Despite its futuristic setting, the combat in “Halo” is less like real contemporary warfare than the battles and epic duels of the middle ages. When knights in armor ruled the battlefield, defeating an enemy required great strength and skill. Plenty of poetic monks sitting on hillsides report a single warrior fighting for hours, bodies piling up all around him.

In that era of battle, a skilled or strong man with good equipment was nearly unstoppable. To defeat another warrior, you couldn’t just be in good cover or sneak up behind him or drive a suicide car-bomb at him. You had to best him.

That’s what I love most about the “Halo” games; it’s difficult to kill an enemy.

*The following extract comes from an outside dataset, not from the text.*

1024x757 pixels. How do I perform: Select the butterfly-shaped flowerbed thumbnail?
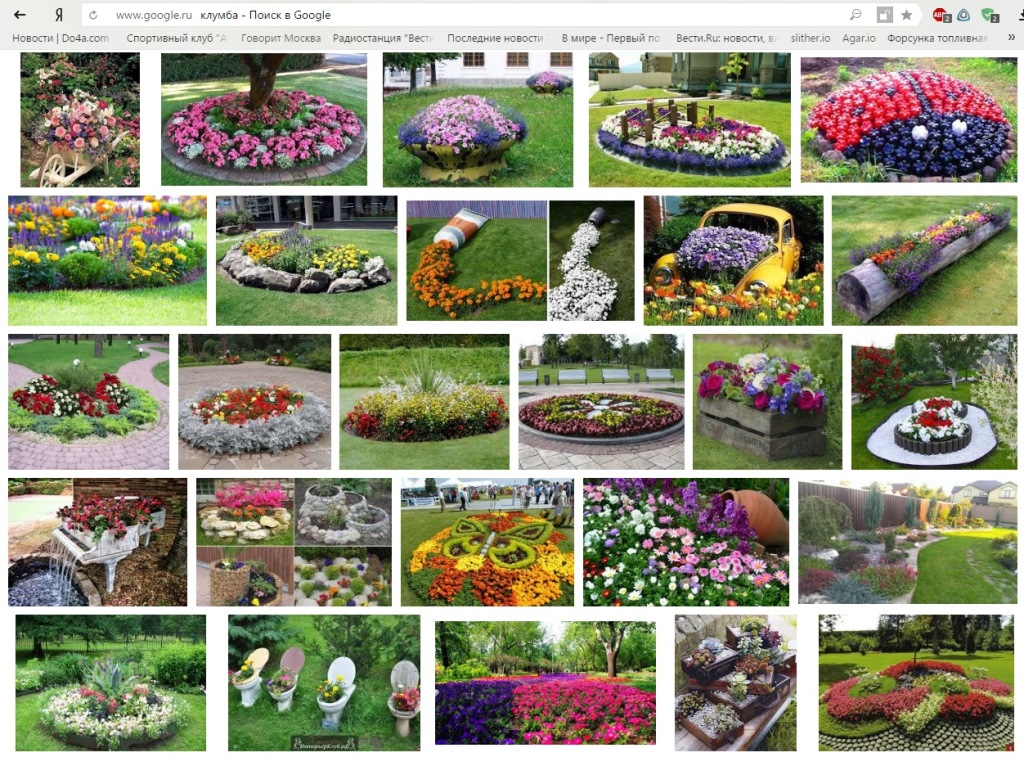(x=487, y=541)
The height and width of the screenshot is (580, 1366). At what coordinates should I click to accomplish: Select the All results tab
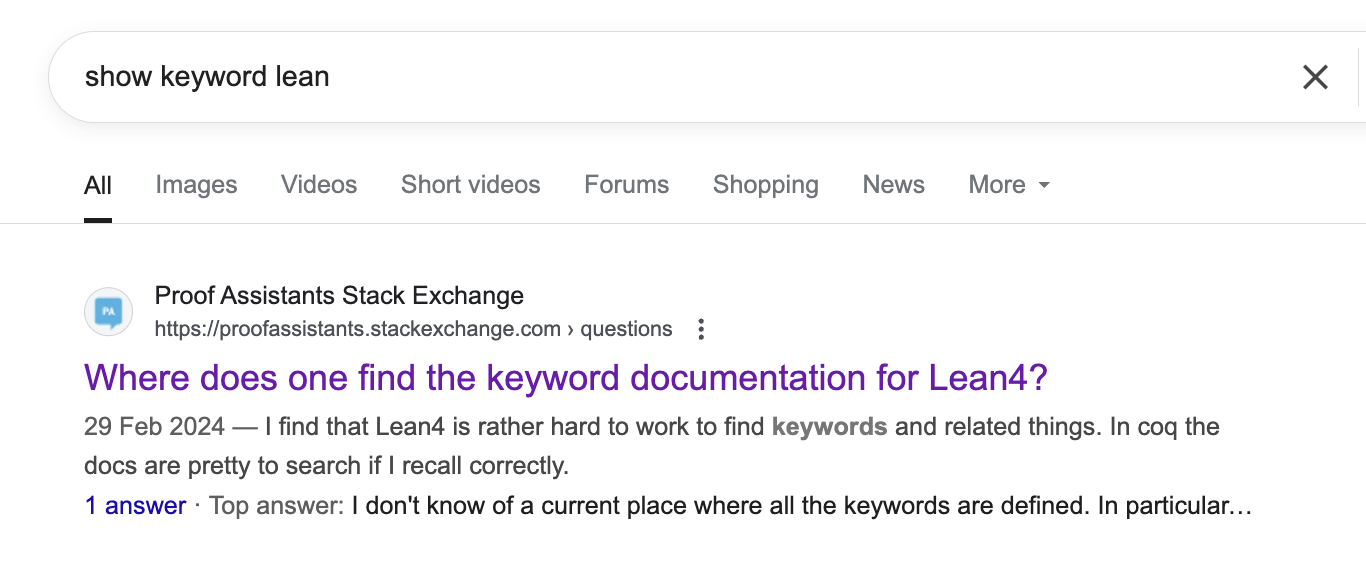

Unless you get your hands on the rare shotgun or rocket launcher, it can take anywhere from four to fifteen shots to cut through the armor of an opponent and bring him down.

This leads to long duels of exchanged gunfire, ducking for cover and holding your breath as you reload. And if your enemy falls it feels like more than a notch on your kill-wall. You’ve faced a dangerous opponent with equal odds and bested him. 

Believe it or not that blend of future and past reminds me of a chapter in G.K. Chesterton’s “What’s Wrong with the World.” 

“The reason why modern armaments do not inflame the imagination like the arms and emblazonments of the Crusades is a reason quite apart from optical ugliness or beauty,” writes Chesterton. “The atmospheric ugliness that surrounds our scientific war is an emanation from that evil panic which is at the heart of it.”

With every advance in warfare technology, the distance at which you can kill a man increases. Chesterton wonders if we have become more peaceful or simply less courageous. 

“The charge of the Crusades was a charge; it was charging towards God, the wild consolation of the braver. The charge of the modern armaments is not a charge at all. It is a rout, a retreat, a flight from the devil, who will catch the hindmost. It is impossible to imagine a mediaeval knight talking of longer and longer French lances, with precisely the quivering employed about larger and larger German ships.”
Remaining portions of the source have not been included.